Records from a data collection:

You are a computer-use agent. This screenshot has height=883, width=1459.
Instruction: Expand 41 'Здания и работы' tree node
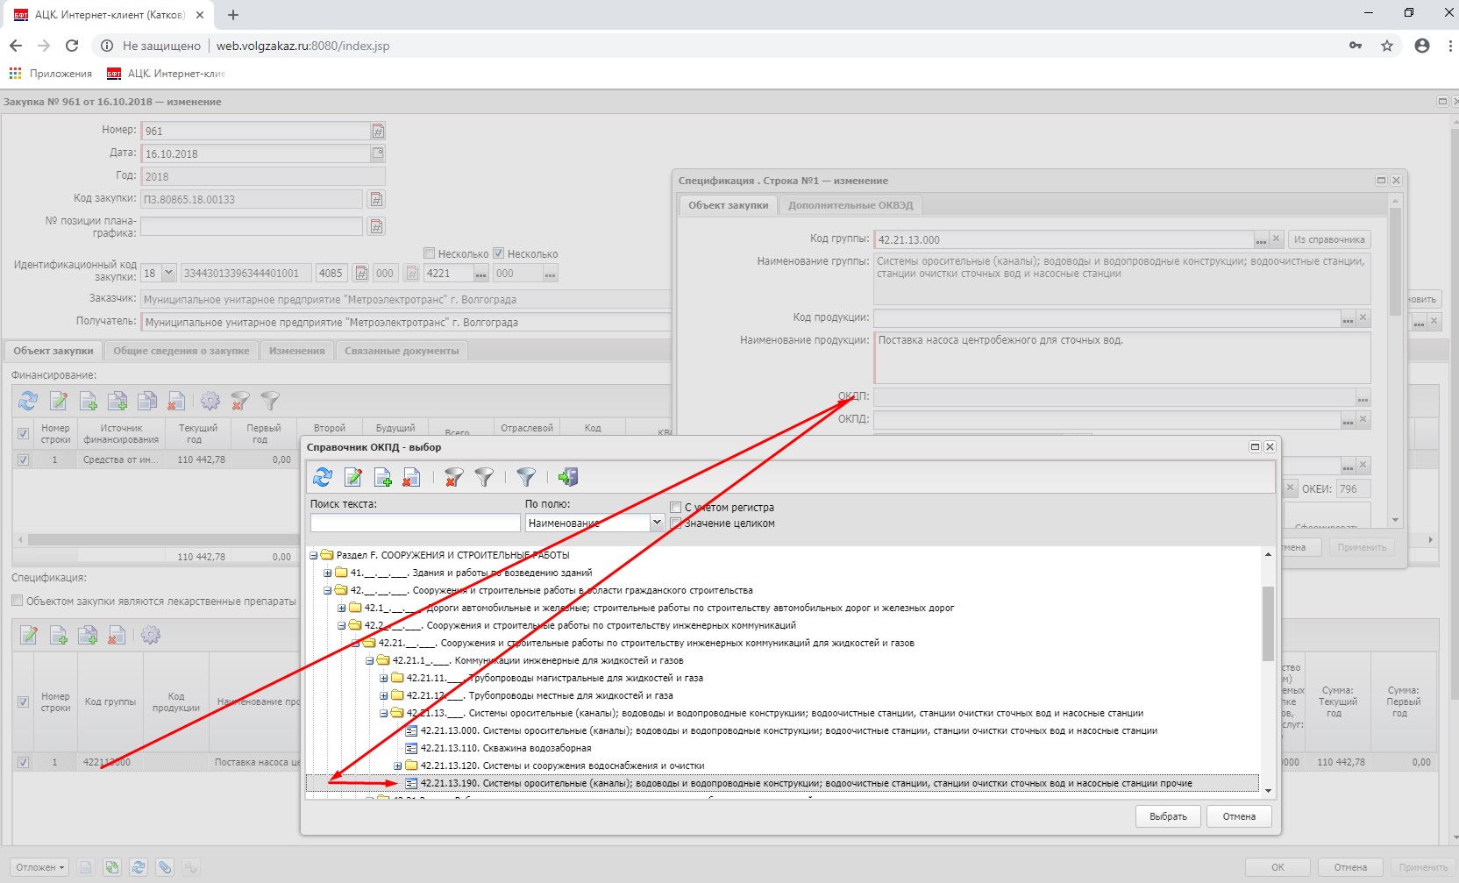pos(327,573)
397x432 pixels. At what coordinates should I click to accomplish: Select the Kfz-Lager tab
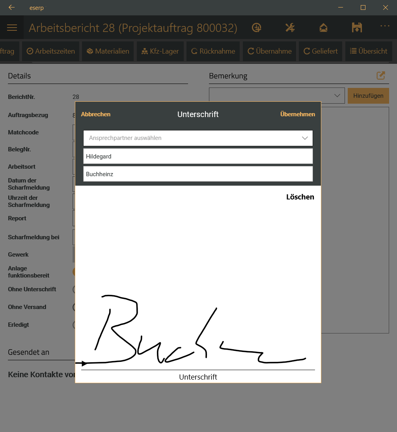[160, 51]
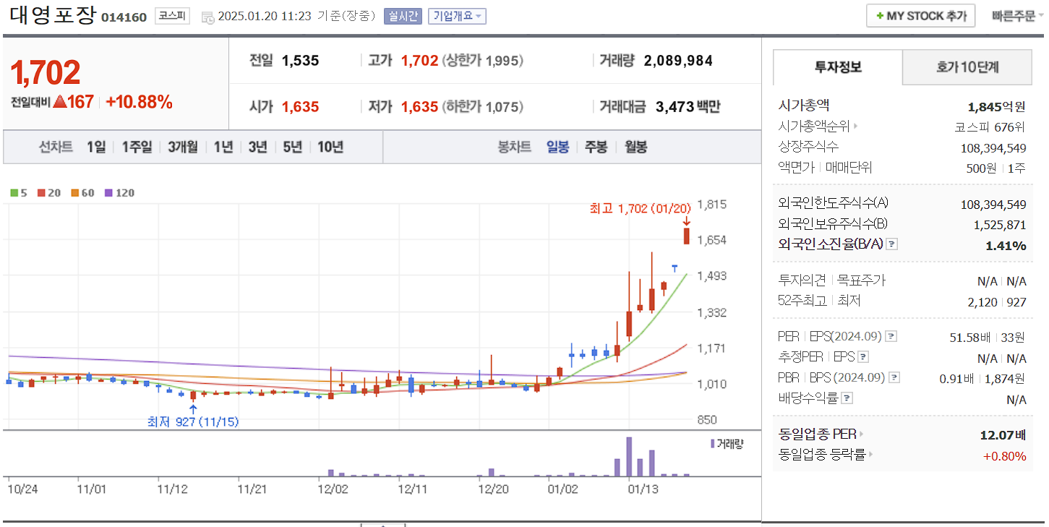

EXERCISE BRIEF:
Your task is to reproduce exactly the lines running from the line that contains "Instruction: Expand 41" to the end of the records, pictures excluded.

REPLY TO THE TASK:
Instruction: Expand 41 'Здания и работы' tree node
pos(327,573)
397x432 pixels. At what coordinates should I click to accomplish: Select the Kfz-Lager tab
[160, 51]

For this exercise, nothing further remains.